Se chiedete ad un giovane cos’è il progresso, probabilmente vi risponderà: Internet, il cellulare, l’MP3.
Sciocchezze!
Se avete visitato castelli o case patrizie, avrete notato che l’unico modo di riscaldarsi era il camino (tornato di moda per motivi ornamentali). Se risalite con la memoria all’immediato dopoguerra, trovate le stufe a legna: quella della cucina che serviva per riscaldare l’acqua e cuocere il cibo e qualcuna nelle altre stanze. Per la difficoltà di alimentazione e per esigenze di risparmio, quelle delle camere da letto si accendevano solo in caso di malattia e la temperatura difficilmente superava i 10 gradi d’inverno; si suppliva con “il prete” (chi non sa cosa sia, visiti qualche museo di civiltà contadina e lo scoprirà).
La legna, ora tornata di moda, ha il difetto che deve essere stagionata, e stivata in luogo asciutto, trasportata ed accesa, la stufa va alimentata di continuo e non spande un calore uniforme; inoltre con impianti non a regola d’arte, la combustione avviene in mancanza di ossigeno e si forma ossido di carbonio, per cui di frequente le cronache riportavano casi di intere famiglie sterminate durante il sonno.

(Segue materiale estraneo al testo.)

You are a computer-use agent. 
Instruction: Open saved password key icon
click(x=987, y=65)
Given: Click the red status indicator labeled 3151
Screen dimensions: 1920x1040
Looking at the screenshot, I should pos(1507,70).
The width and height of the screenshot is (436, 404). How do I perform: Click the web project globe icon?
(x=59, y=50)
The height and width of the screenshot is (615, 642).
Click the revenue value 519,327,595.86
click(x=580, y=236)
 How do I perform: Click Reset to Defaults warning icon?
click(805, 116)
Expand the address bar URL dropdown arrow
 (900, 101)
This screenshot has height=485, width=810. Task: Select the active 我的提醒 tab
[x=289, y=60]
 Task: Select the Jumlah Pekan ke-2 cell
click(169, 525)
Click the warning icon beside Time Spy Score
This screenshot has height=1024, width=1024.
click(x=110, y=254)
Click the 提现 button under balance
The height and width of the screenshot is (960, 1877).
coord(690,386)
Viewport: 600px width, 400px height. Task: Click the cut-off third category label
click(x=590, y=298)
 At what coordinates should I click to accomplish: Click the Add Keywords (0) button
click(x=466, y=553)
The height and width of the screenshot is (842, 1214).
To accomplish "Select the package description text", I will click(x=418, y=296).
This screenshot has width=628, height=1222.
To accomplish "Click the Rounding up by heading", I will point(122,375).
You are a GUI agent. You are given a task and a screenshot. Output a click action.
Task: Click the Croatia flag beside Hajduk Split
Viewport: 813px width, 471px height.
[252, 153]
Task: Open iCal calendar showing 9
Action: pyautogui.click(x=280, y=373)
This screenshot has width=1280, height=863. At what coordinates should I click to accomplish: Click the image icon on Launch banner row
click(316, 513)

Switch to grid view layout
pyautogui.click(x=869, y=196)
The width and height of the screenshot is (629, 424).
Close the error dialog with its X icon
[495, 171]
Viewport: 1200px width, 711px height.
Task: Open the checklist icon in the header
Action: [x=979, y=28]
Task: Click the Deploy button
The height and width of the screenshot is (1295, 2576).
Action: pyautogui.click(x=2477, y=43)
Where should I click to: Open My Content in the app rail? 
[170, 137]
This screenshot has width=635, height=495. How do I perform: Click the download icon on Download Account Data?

Il carbone aveva una più alta resa energetica, ma sporcava talmente da richiedere un locale caldaie e personale apposito (fuochisti).
Negli anni ’60 una alternativa largamente praticata erano le stufe alimentate a cherosene (chi c’era ricorda i bidoni di plastica gialla e i furgoncini “ape” con cui venivano portati a domicilio), ma, contemporaneamente, cominciavano a essere installati nelle nuove case i primi impianti a riscaldamento centralizzato con caldaie e bruciatori, inizialmente a nafta.
Quest’ultima però necessitava di serbatoi di stivaggio e di frequenti pulizie agli ugelli dei bruciatori, oltre ad essere inquinante; la soluzione ottimale arrivò con la metanizzazione.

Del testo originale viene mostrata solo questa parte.